* **WHAT THIS TASK INVOLVES**:
Leave out the pictures and print the rest of the entries exactly as they stand.

* **Stored data**:
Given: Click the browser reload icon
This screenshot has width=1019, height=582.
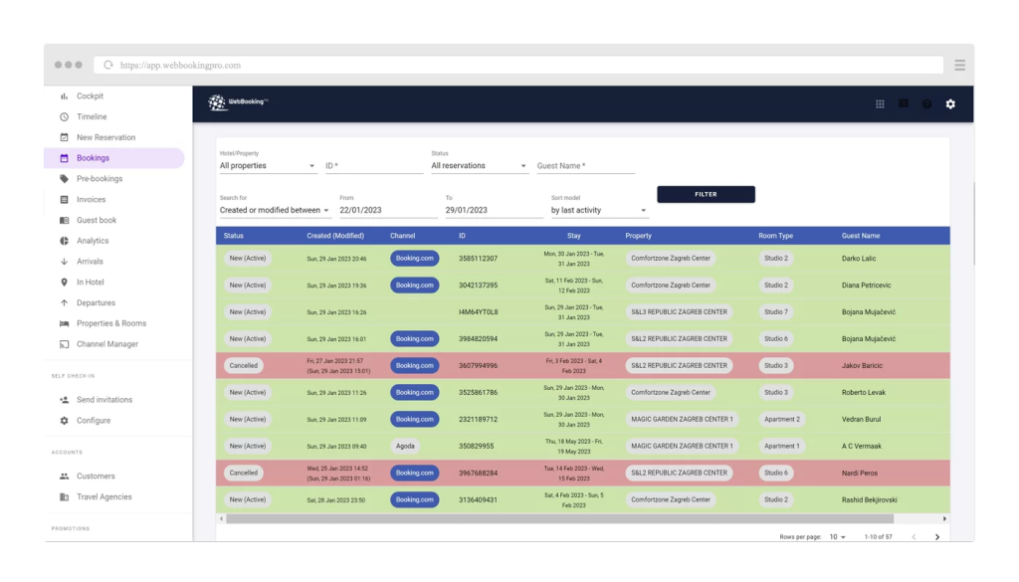Looking at the screenshot, I should coord(108,66).
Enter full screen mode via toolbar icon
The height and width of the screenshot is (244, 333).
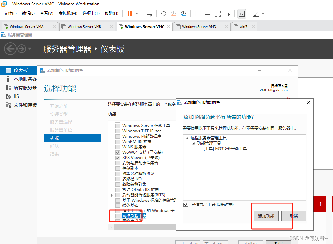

* **OUTPUT OF THE EXERCISE**:
Given: Click the browser reload icon
This screenshot has width=1019, height=582.
Looking at the screenshot, I should coord(108,66).
Enter full screen mode via toolbar icon
The height and width of the screenshot is (244, 333).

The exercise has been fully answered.